- [Job 1]: Which lines of the records below contain the word "width"? Copy each of those lines.
**** Supplied passage ****
Wednesday, October 7, 2009

Art Blog: Life AFTER

I love being on the UP SWING. I can always tell when I am on the right track because things start happening and they seem to converge. Everything starts to line up in order. I know I am cognizant of the “moment” and I am going with the flow. Oh yes! Hooray! Finally!! Hallelujah!!!!

This is a blog post for all of you who are afraid of change. I am right there with you. I have fought making things different. In some kind of neurotic, bizarre way, I have dug my heels in deep and held onto the status quo. I have been so set in my ways for the past 16 years, I feared any changes. Surprisingly, it just took two weeks for me to change my mind. I now realize change is GOOD! I am having such a blast. In fact, I am having so much fun; I can’t wait for MORE change!

My ears always perk up when I hear advice like “Find something you love and do it. You will be able to make a living at it.” Of course we artists all think “Oh, OK. I will make art and make my bucks!” Well, a long time ago, I realized I did not want to sacrifice my own art visions to make a living. I decided my money maker would be teaching. I am very good at it and it has provided an unbelievable living for me. Unfortunately, my daily life as an art educator has experienced a rough and rocky road lately. I really thought my teaching days were over. This upset me but I was ready to let it go.

The weird thing is the UNIVERSE has provided me with another chance and a new experience. I realize I am meant to keep teaching. I love teaching almost as much as I love being an artist. I am so glad I have come to this realization.
****
- [Job 2]: In the art blog post, what did the writer decide would be their money maker?
**** Exercise data ****
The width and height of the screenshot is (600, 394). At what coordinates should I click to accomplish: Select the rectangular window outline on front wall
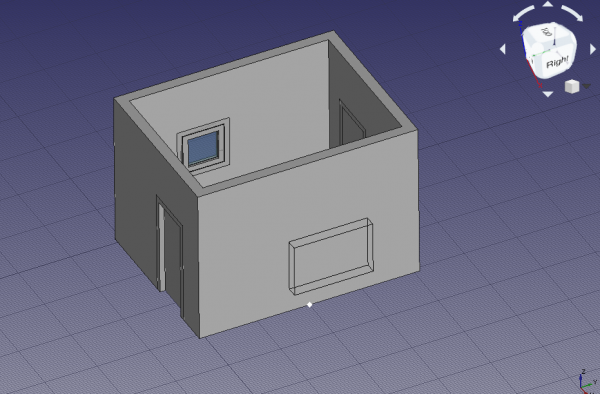tap(331, 256)
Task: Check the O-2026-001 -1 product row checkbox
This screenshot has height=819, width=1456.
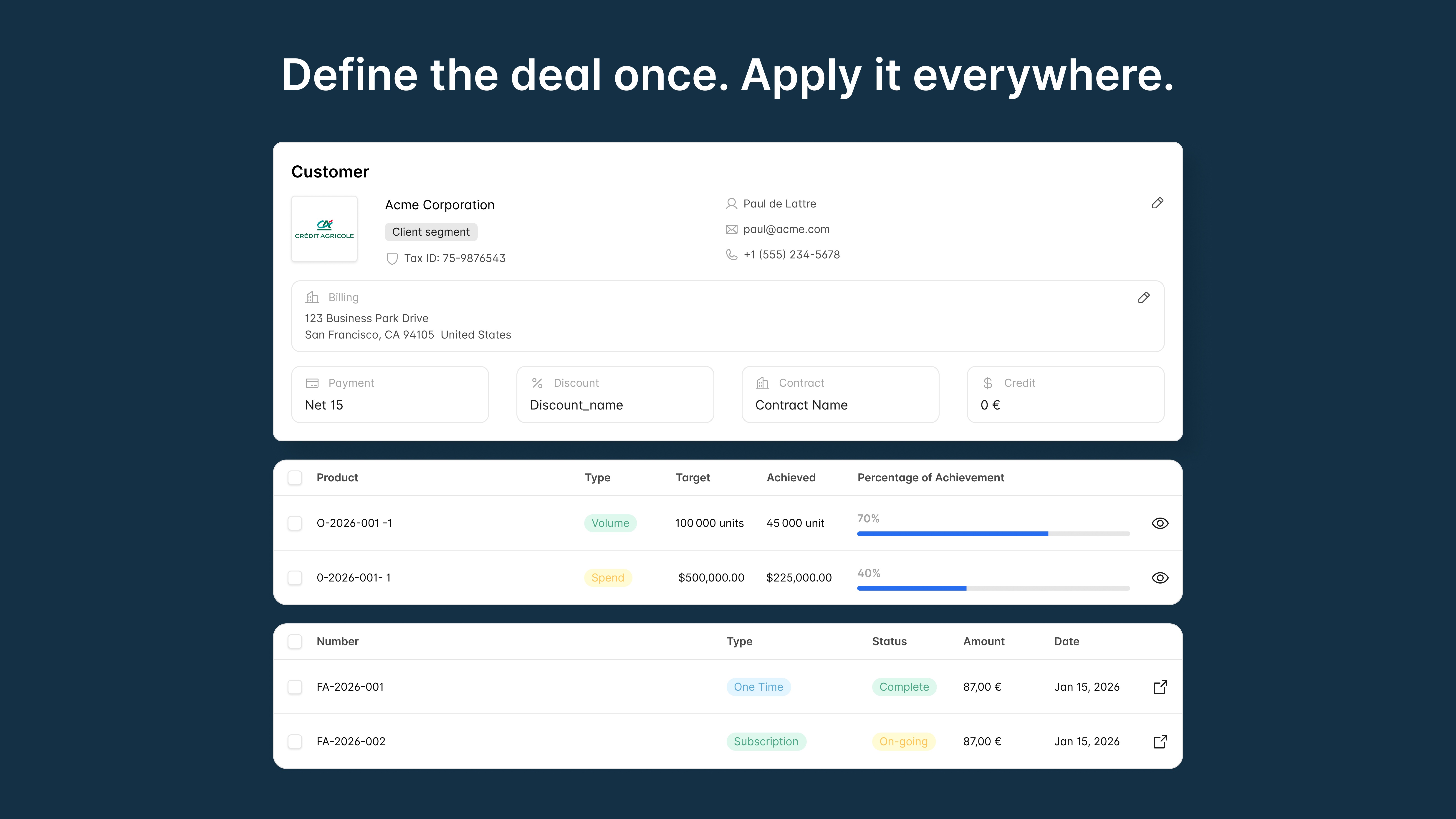Action: pos(295,523)
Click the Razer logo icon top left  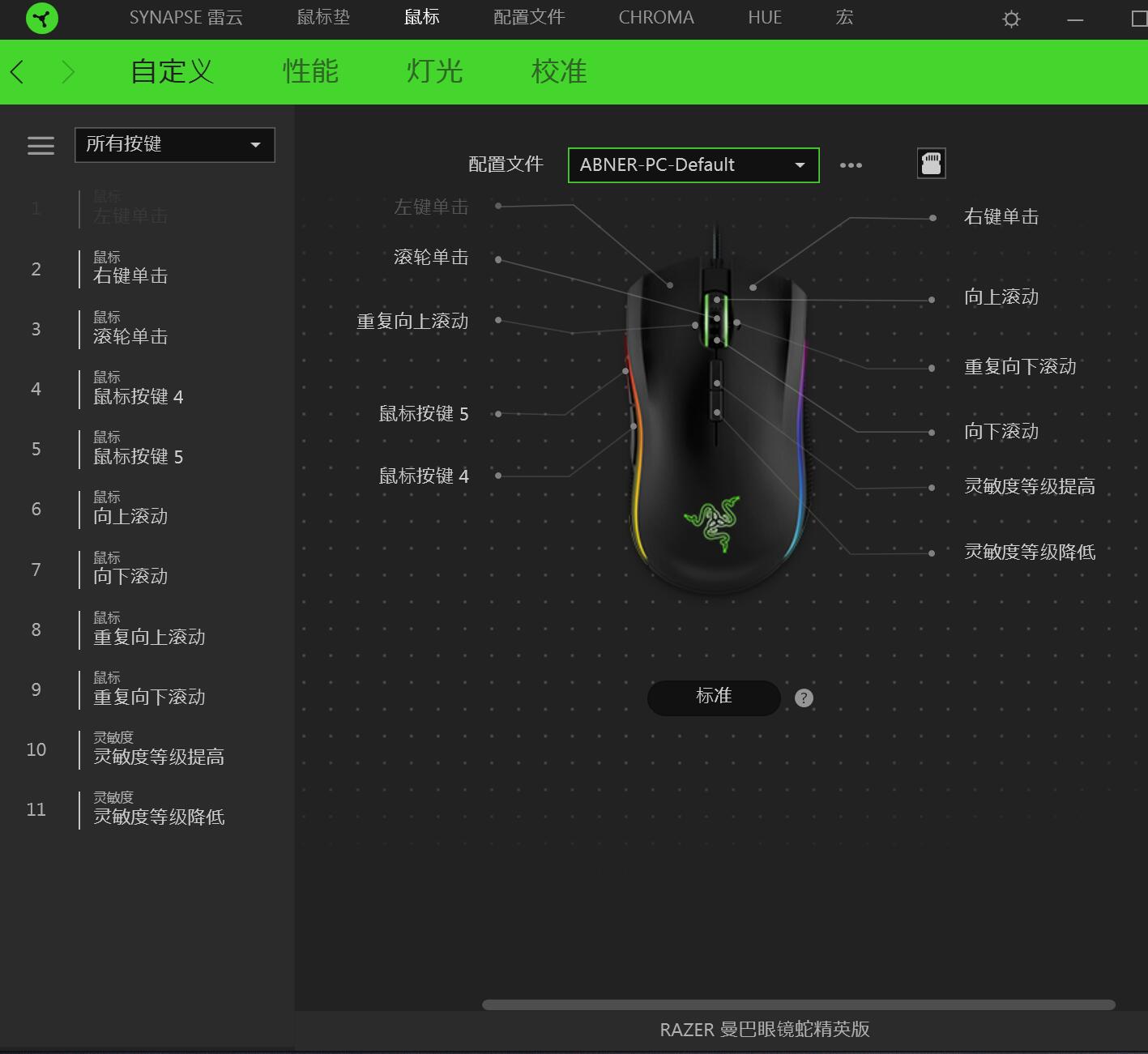40,18
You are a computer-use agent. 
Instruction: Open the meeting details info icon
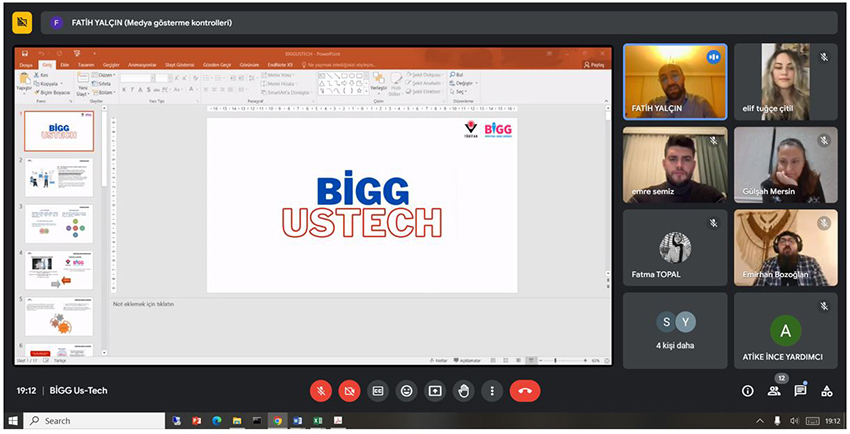(747, 391)
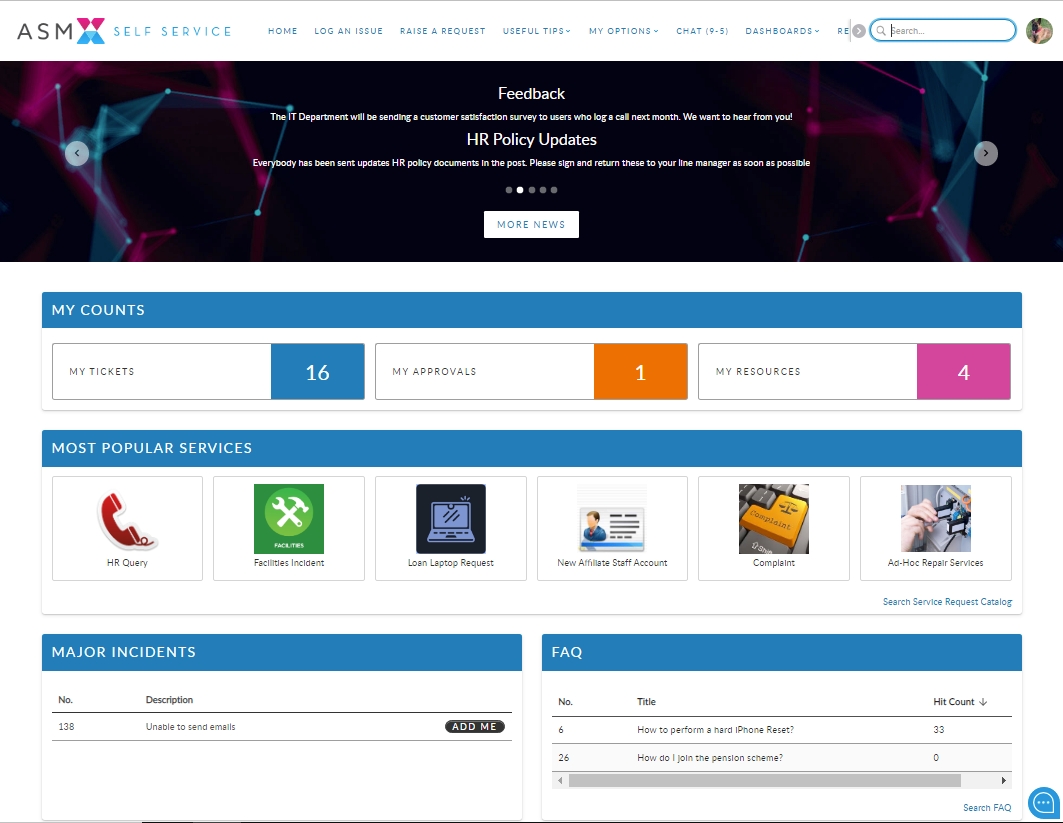Click the FAQ horizontal scrollbar
Image resolution: width=1063 pixels, height=823 pixels.
tap(764, 780)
****
- [Complete answer 1]:
The width and height of the screenshot is (600, 394). At what coordinates should I click to accomplish: Select the rectangular window outline on front wall
This screenshot has height=819, width=1456.
Image resolution: width=1063 pixels, height=823 pixels.

- [Complete answer 2]: Teaching.